Last but not least on our list of Costa Rica’s Best Fishing Destinations is the final frontier, the Osa Peninsula. Comprised almost entirely by the 164 sq mile Corcovado National Park, Costa Rica’s most prized national park, National Geographic has referred to the Osa Peninsula as ‘the most biologically intense place on Earth.‘ The wildlife here is almost unparalleled anywhere else on the planet as you’ll find 5% of the entire world’s biodiversity right here including hundreds of species of birds, some of the most venomous snakes in the world, crocodiles, and mammals big and small including tapir, jaguars, pumas, ocelots, four species of monkeys and sloths. The best way to get to the Osa Peninsula is to take a 50-minute domestic flight from San Jose or to take an hour long boat ride from the town of Sierpe if you find yourself already in southern Costa Rica.
There are two main fishing destinations in the Osa Peninsula, Drake Bay on the west side (Pacific Ocean) and Puerto Jimenez on the east side (Gulfo Dulce) side. Depending on which one you visit you’ll fish different waters, but the experience will be similar as the fishing is phenomenal but there are very few people around. In Drake Bay you’ll find eco-luxury lodges that typically have less than 15 rooms so the experience is very authentic and personalized. In the Gulfo Dulce you’ll find some of Costa Rica’s more popular all inclusive fishing lodges like Crocodile Bay and Zancudo Lodge. The weather in the Southern Pacific region of Costa Rica varies from that of Guanacaste or even Los Suenos/Quepos, so picking the right month to fish is very important. This area tends to receive the most rainfall of anywhere else on the Pacific, so don’t visit in the wrong month or you could be in for a very soggy experience.

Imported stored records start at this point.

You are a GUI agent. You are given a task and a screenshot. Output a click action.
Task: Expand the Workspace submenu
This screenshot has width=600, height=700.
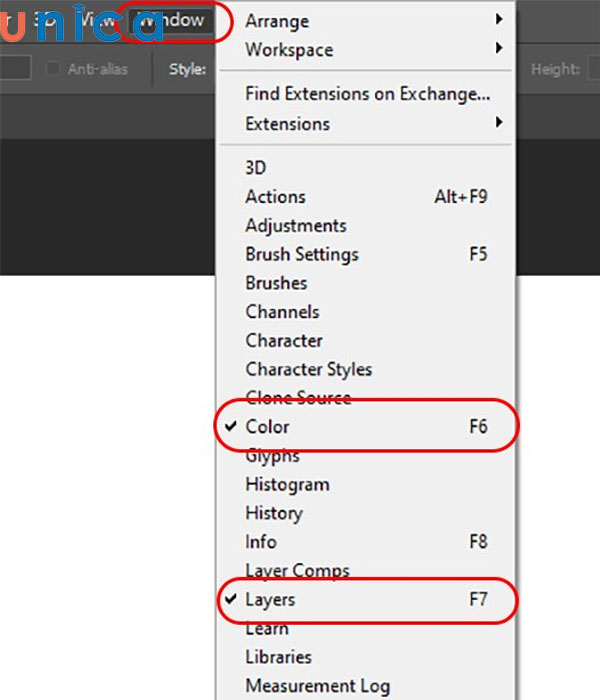point(289,50)
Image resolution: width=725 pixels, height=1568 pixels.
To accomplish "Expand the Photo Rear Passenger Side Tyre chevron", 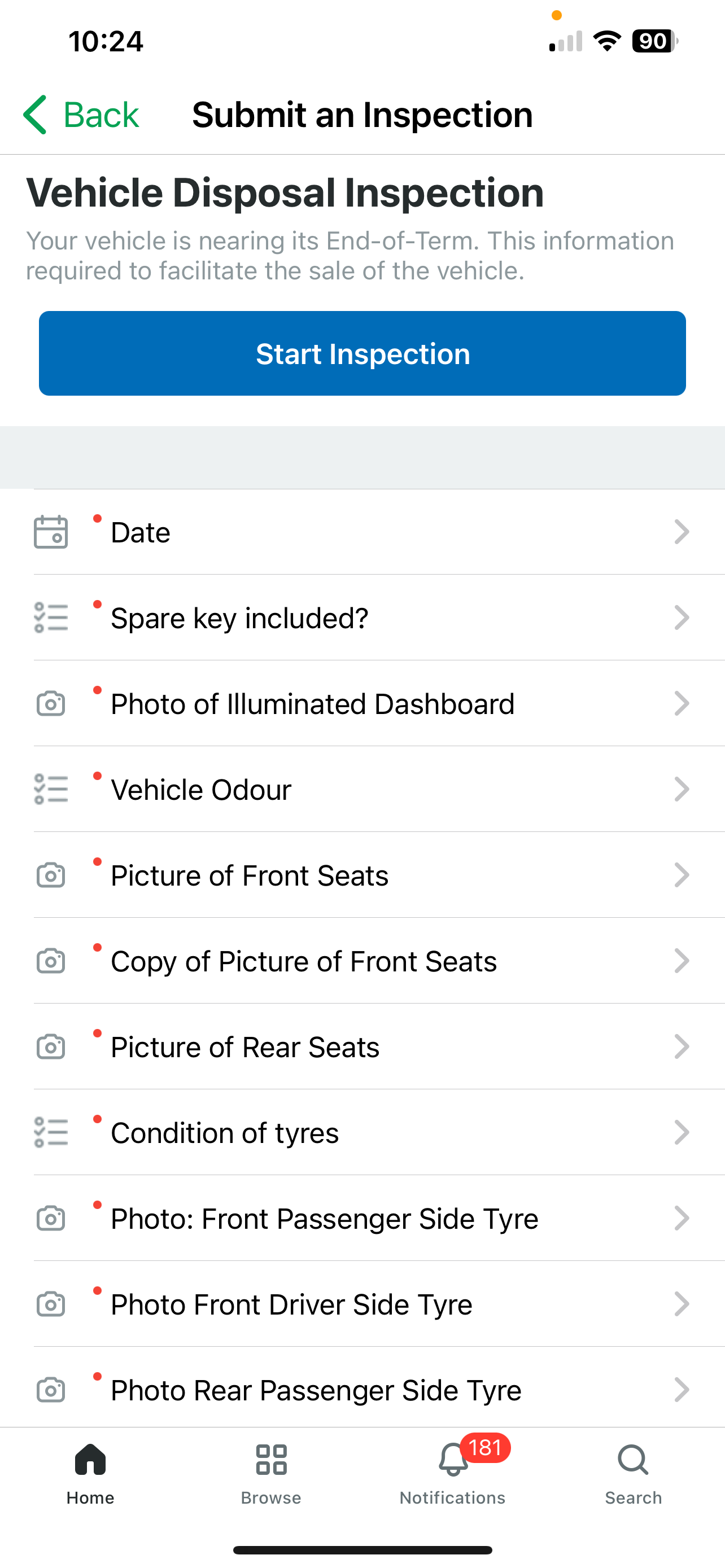I will pyautogui.click(x=681, y=1390).
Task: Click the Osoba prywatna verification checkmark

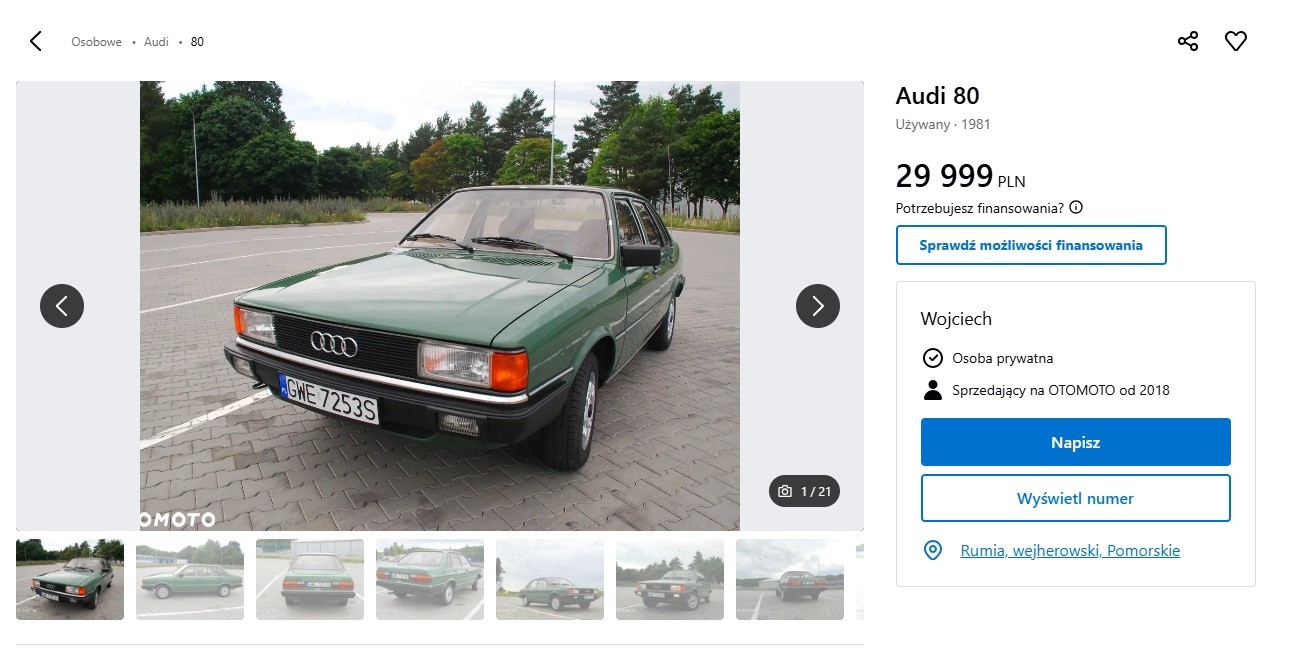Action: click(x=931, y=357)
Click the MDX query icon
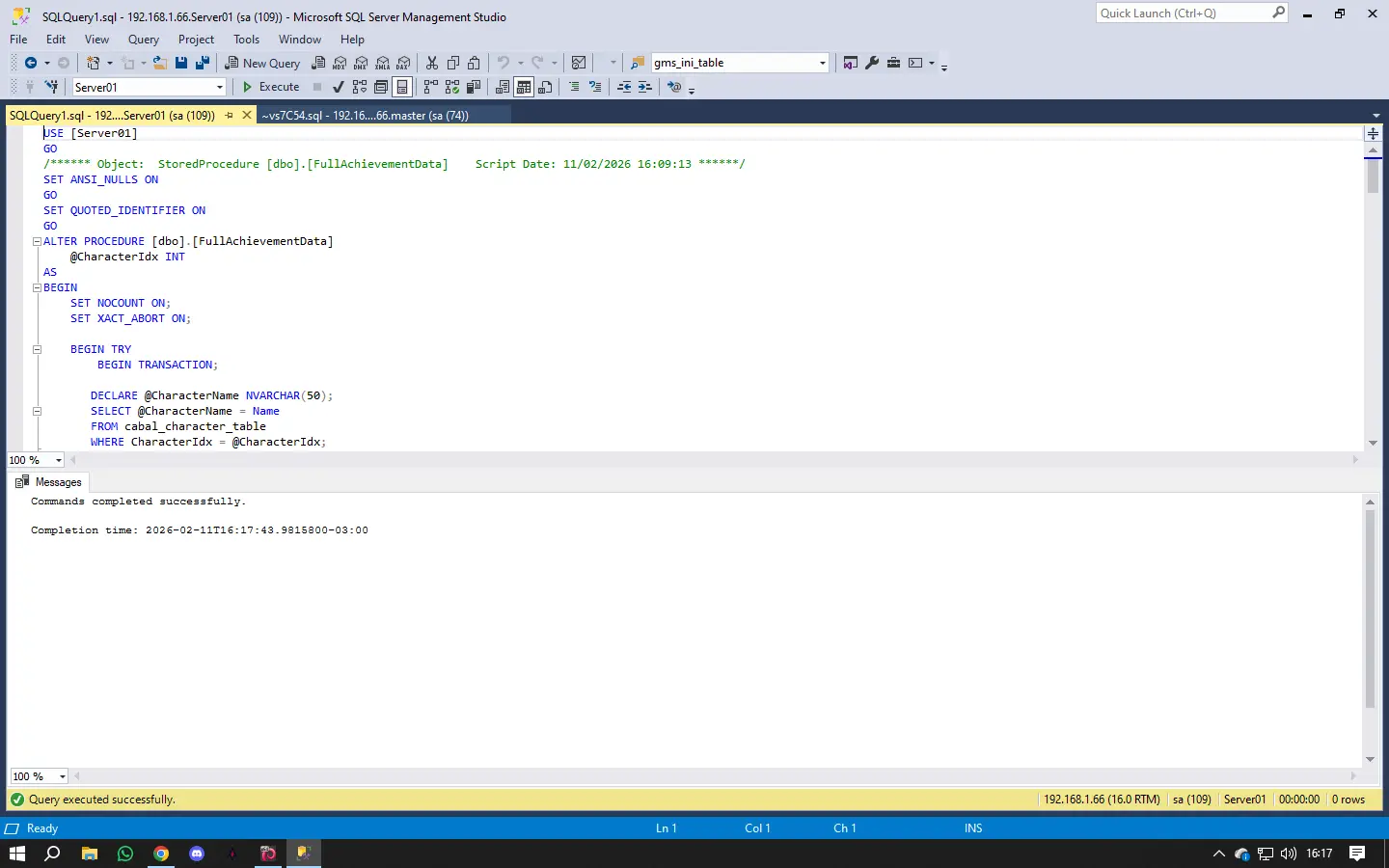1389x868 pixels. point(340,63)
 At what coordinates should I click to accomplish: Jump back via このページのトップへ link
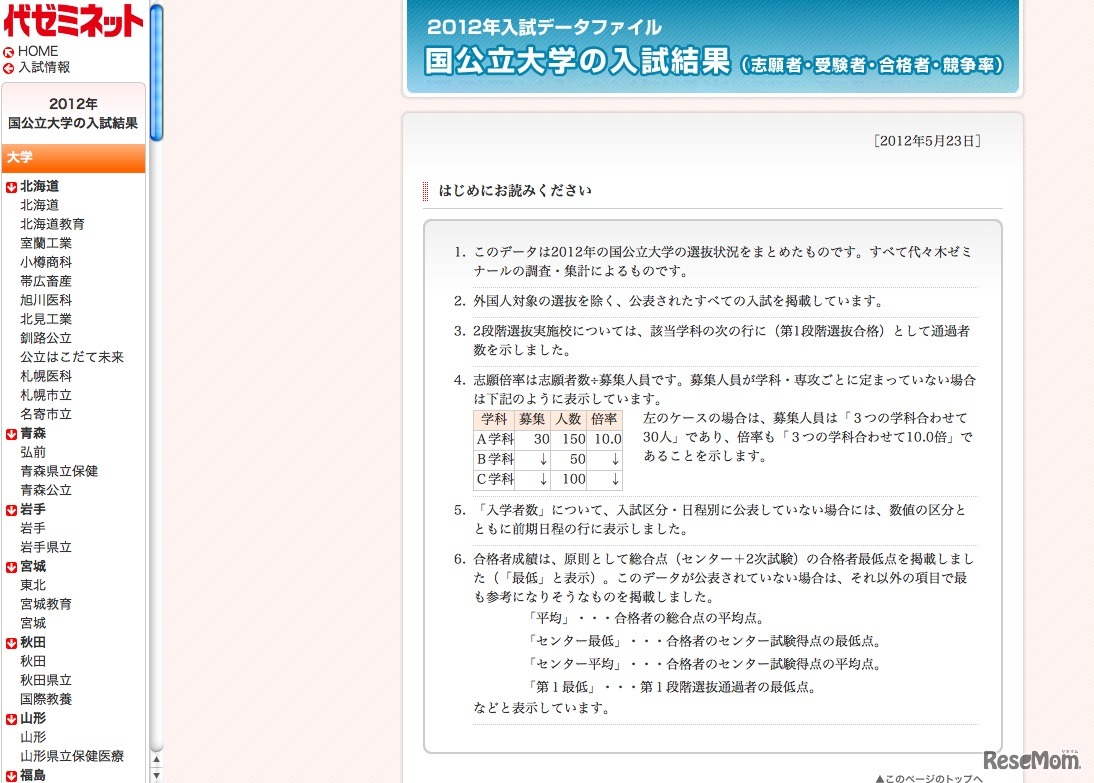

The combination of little human influence, abundant marine life, and fewer sport fishing boats than any other spot on this list of Costa Rica’s Best Fishing Destinations make fishing in the Osa Peninsula an exciting venture. Over 40 IGFA records have been set within 80 nautical miles and it could probably be even more if there were more boats fishing these waters. Marlin and sailfish are found offshore as well as great numbers of yellow-fin tuna. The numerous reefs and pinnacles make for some of the best dive sites in the country, as well as what is arguably the best fishing for giant cubera snapper. If you want nightlife and luxury resorts you can look elsewhere, but if you are looking for incredible nature and plenty of fish that can bend your rod then try the Osa Peninsula out on your next fishing trip to Costa Rica.